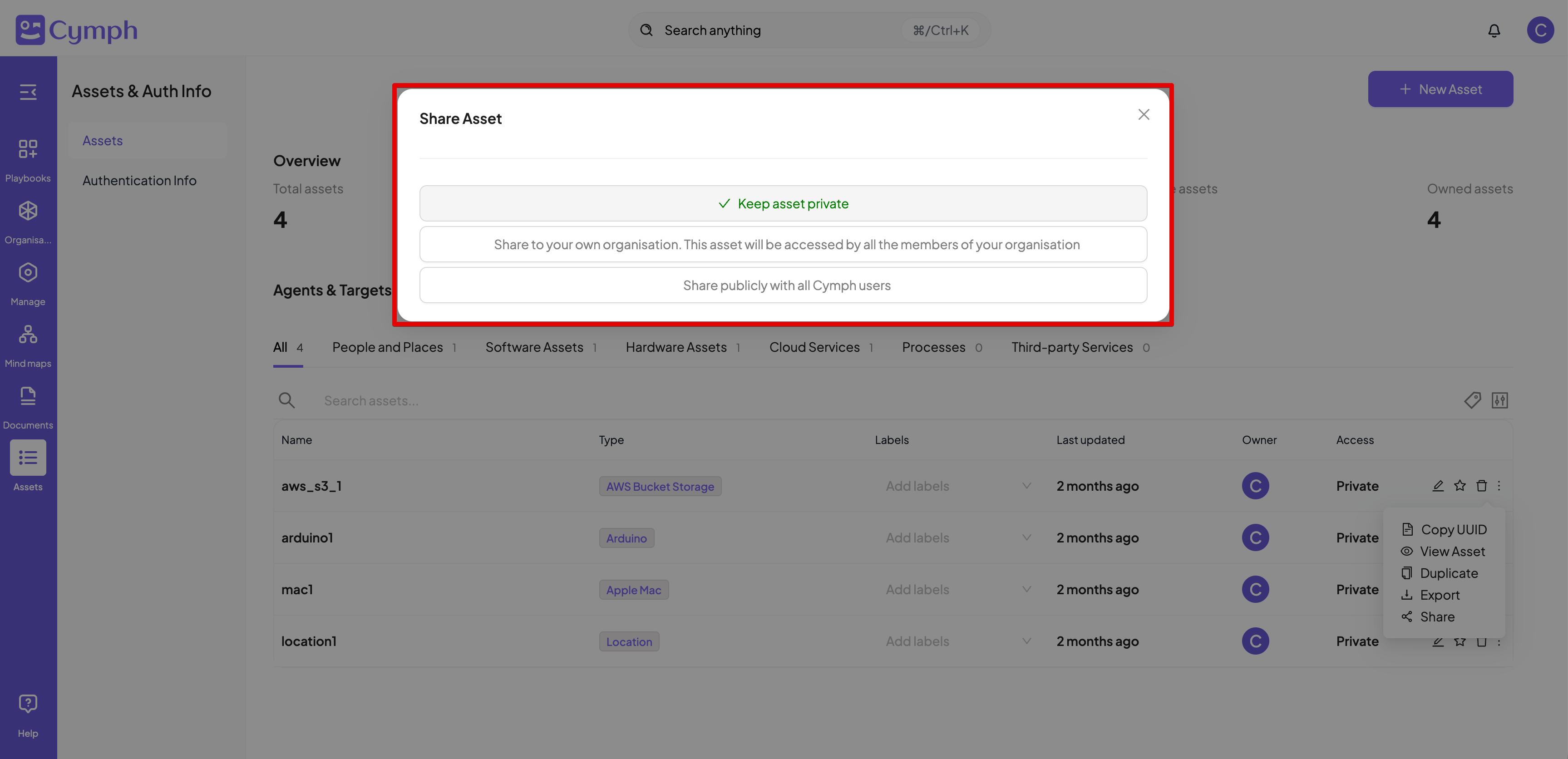Choose Export from the context menu

tap(1440, 595)
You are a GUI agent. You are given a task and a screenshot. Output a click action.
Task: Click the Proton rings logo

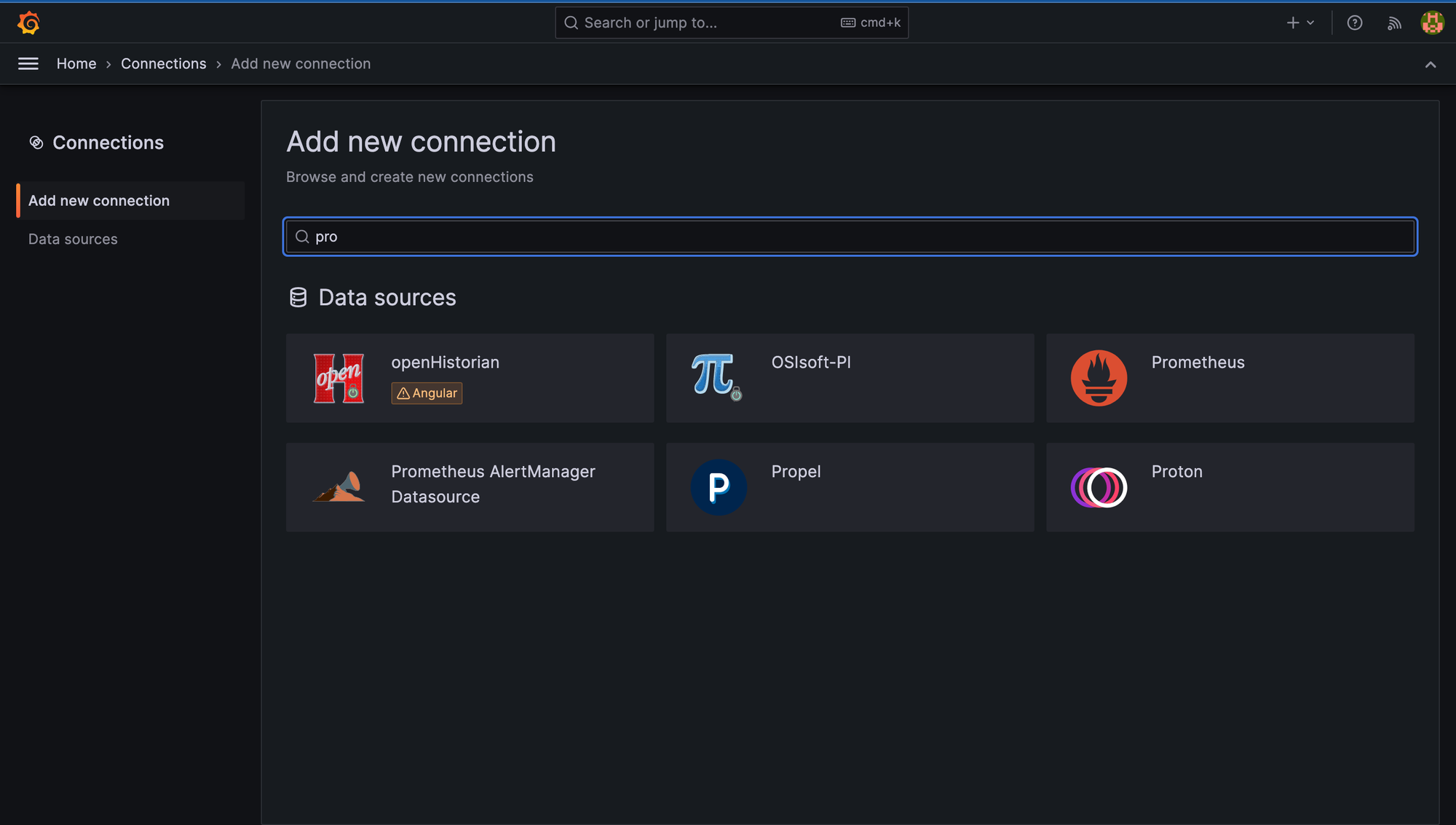[x=1099, y=487]
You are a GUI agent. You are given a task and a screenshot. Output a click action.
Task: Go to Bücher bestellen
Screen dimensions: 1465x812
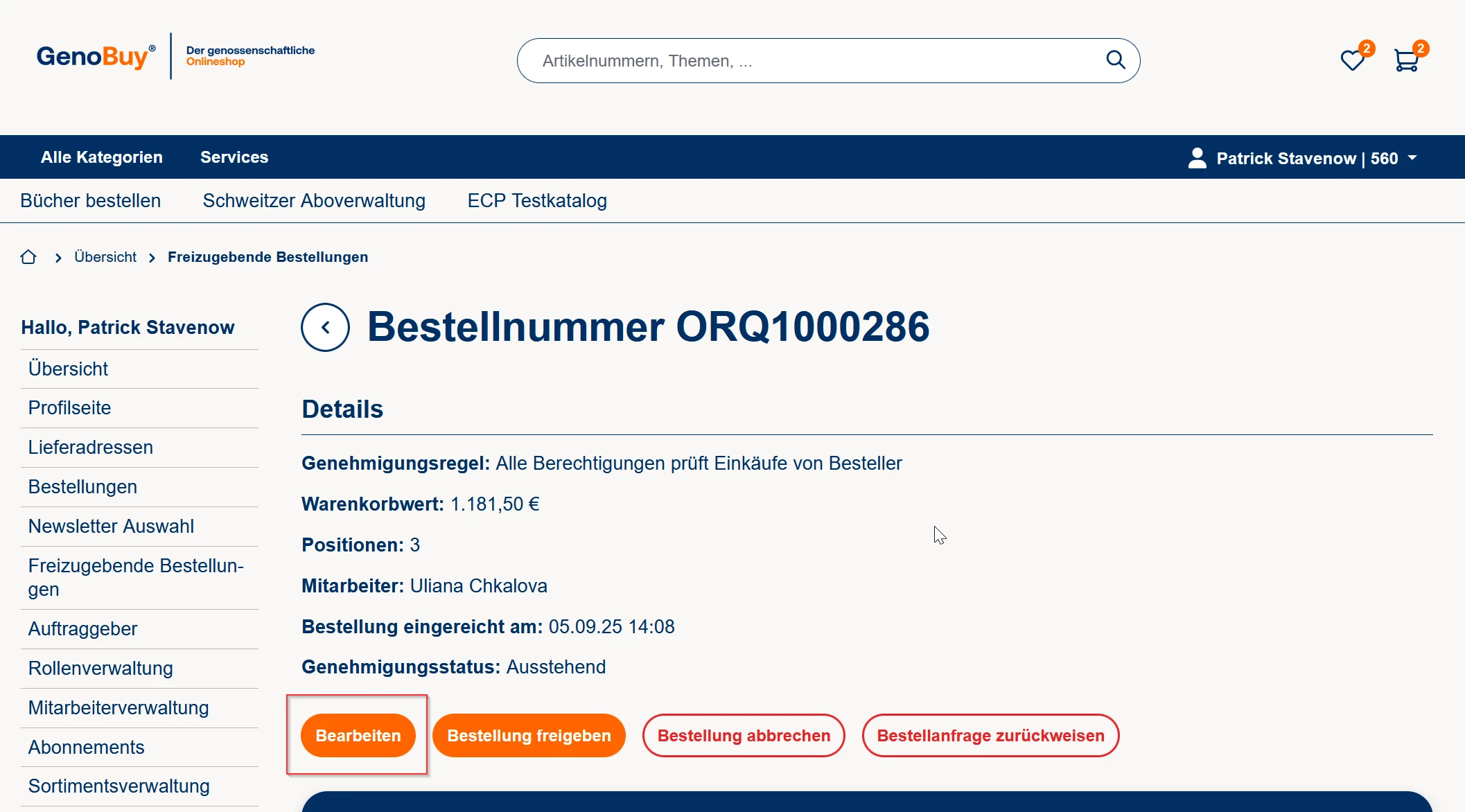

▬▬▬

- _Required work_: Would you please copy, exactly and only, the lines from the one with "Task: Click the Proton rings logo" through the end of the entries above, skipping every picture?

- _Finished exercise_:
Task: Click the Proton rings logo

[x=1099, y=487]
You are a GUI agent. You are given a task and a screenshot. Output a click action.
Task: Go to Bücher bestellen
Screen dimensions: 1465x812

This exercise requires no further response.